4. | Please supplemental provide an analysis supporting the determination of the Acquiring Fund as the accounting survivor with respect to the Reorganization. Please refer to the North American Security Trust, SEC No-Action Letter (pub. avail. Aug. 5, 1994) (“NAST Letter”). |
Response: The Trust has supplementally provided the analysis supporting the determination of the Acquiring Fund as the accounting survivor, attached as Appendix A.
5. | The Trust states that the Acquiring Fund has “more attractive historical performance” than the Acquired Fund in several places throughout the Registration Statement. Please clarify what periods such statements refer to. |
Response: The Acquiring Fund had better performance than the Acquired Fund for the one-year period ended April 30, 2023. Clarifying revisions will be reflected in the Amendment.

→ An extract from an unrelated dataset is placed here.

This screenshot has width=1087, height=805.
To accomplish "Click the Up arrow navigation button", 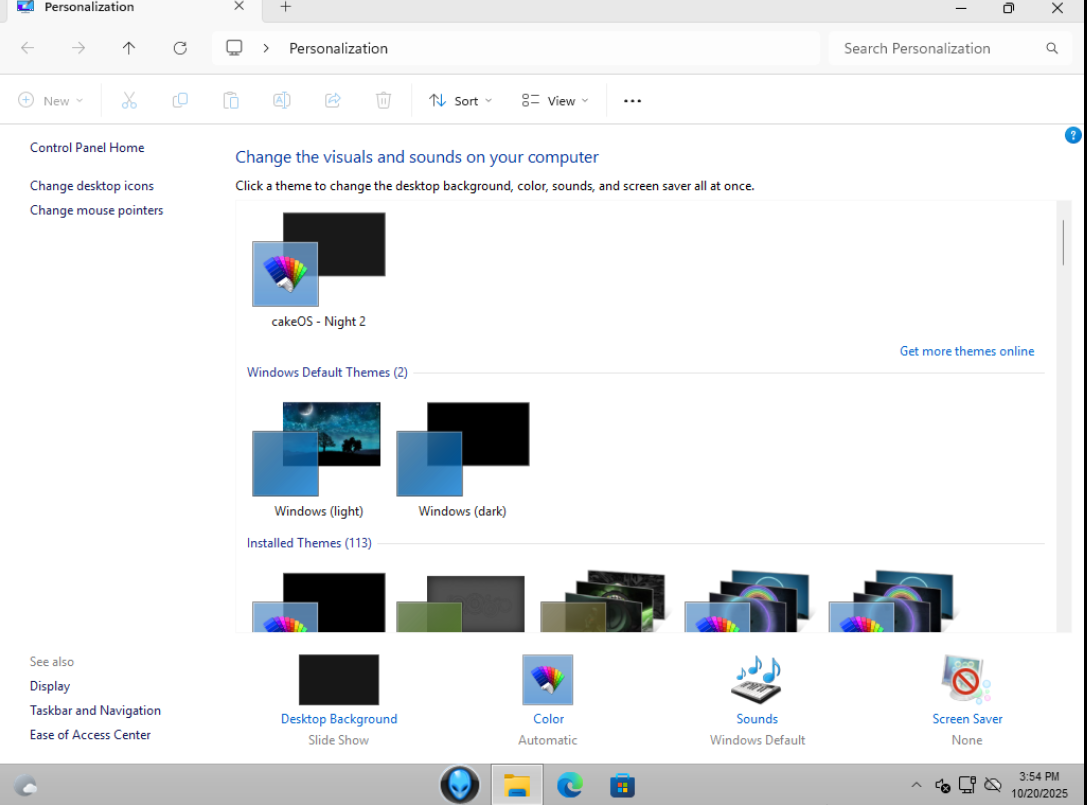I will (x=129, y=48).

6. | The Trust states that approximately 38% of the portfolio holdings of the Acquired Fund will be sold in connection with the Reorganization. To the extent there are capital gains and/or brokerage costs incurred in connection with such sales, please include the appropriate disclosure in the section titled “What Are the Federal Income Tax Consequences of the Reorganization?” on page 3 of the Registration Statement. |
Response: The requested revisions will be reflected in the Amendment.
7. | In the section titled “Who Will Pay the Expenses Associated with the Reorganization?” on page 3 of the Registration Statement, please disclose the estimated total expenses. |
Response: The requested revisions will be reflected in the Amendment.
8. | In the section titled “Fund Comparison” beginning on page 4 of the Registration Statement, please also include a comparison of the Acquired Fund and Acquiring Fund’s fundamental investment restrictions. To the extent each fund’s fundamental investment restrictions are identical, a statement to that effect is permissible. |
Response: The funds have identical investment limitations. The requested revisions will be reflected in the Amendment.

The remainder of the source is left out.